Is it possible/how does one find the volume under a surface and over a region bounded by a vector-valued function?

Question

In class we learned how to find the volume under a function f(x,y) and over a rectangular region using double integrals. We then extended this to volume over triangular and circular regions. Is there a way to find the volume under a surface given by f(x,y) and over a general "blob-like" (non-rectangular) region, as long as the region is simple and closed? More specifically, is there a way to find the volume under the surface f(x,y) and over the region in the x-y plane bounded by r(t) = $<f(t),g(t)>$ using integrals, if the region bounded by r(t) is closed and simple for a ≤ t ≤ b? And if it isn't simple, can it still be done?

Answer 1

Certainly, as long as the functions involved are continuous enough (let's leave these details aside though as a full discussion would probably be out of scope).

In the simplest case, we assume that the blob can be defined as the region between two curves

$y = g(x), a <= x <= b$, and $y = h(x), a <= x <= b$

i.e. the blob is the set of points

$B = \{(x,y)| a<= x <= b, g(x) <= y <= h(x) \}$

Then we would have

V = $\int_a^b \int_{g(x)}^{h(x)} f(x,y) dy dx$

If that is not the case you can try to break the blob up into several pieces of this form.
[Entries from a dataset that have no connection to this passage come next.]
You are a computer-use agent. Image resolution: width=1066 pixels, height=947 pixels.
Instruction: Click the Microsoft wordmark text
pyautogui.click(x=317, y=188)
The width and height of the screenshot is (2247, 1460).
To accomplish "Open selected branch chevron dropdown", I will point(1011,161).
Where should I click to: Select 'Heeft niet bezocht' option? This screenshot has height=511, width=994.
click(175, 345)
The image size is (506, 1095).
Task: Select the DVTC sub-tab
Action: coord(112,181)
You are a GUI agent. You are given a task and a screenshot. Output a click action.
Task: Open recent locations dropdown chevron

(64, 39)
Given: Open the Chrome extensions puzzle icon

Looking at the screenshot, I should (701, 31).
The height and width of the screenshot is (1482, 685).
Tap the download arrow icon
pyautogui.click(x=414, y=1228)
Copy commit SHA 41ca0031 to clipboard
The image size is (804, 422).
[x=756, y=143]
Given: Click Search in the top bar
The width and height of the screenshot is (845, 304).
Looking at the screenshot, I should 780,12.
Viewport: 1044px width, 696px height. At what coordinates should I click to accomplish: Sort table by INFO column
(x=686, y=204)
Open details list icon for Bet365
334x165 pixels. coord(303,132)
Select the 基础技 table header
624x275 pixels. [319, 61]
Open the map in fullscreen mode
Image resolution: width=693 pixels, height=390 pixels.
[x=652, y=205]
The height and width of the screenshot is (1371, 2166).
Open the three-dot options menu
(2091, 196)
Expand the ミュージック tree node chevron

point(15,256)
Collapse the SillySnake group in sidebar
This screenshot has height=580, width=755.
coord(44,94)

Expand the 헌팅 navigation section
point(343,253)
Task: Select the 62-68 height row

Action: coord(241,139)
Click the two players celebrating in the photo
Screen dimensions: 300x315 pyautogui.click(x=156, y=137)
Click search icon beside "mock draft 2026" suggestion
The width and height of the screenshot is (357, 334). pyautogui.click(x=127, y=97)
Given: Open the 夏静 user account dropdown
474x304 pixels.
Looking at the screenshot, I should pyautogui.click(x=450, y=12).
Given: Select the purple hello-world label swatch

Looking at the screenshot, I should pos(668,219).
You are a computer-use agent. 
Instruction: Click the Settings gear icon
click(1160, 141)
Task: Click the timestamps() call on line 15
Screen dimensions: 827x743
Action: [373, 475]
If the blob is not easy to break up in a rectangular fashion but is in a polar fashion (e.g. if the set is star-shaped but not convex), you can do it in polar coordinates:

V = $\int_0^{2\pi} \int_0^{r(t)} f(rcos(t),rsint(t)) r dr dt$

A more general approach would be to define planar integrals in terms of Riemann sums on rectangles enclosed inside the blob, or to fill the domain up with small cubes as completely and take the upper limit of all possible such fillings (which would be the 3d integral approach). This would take longer to explain though.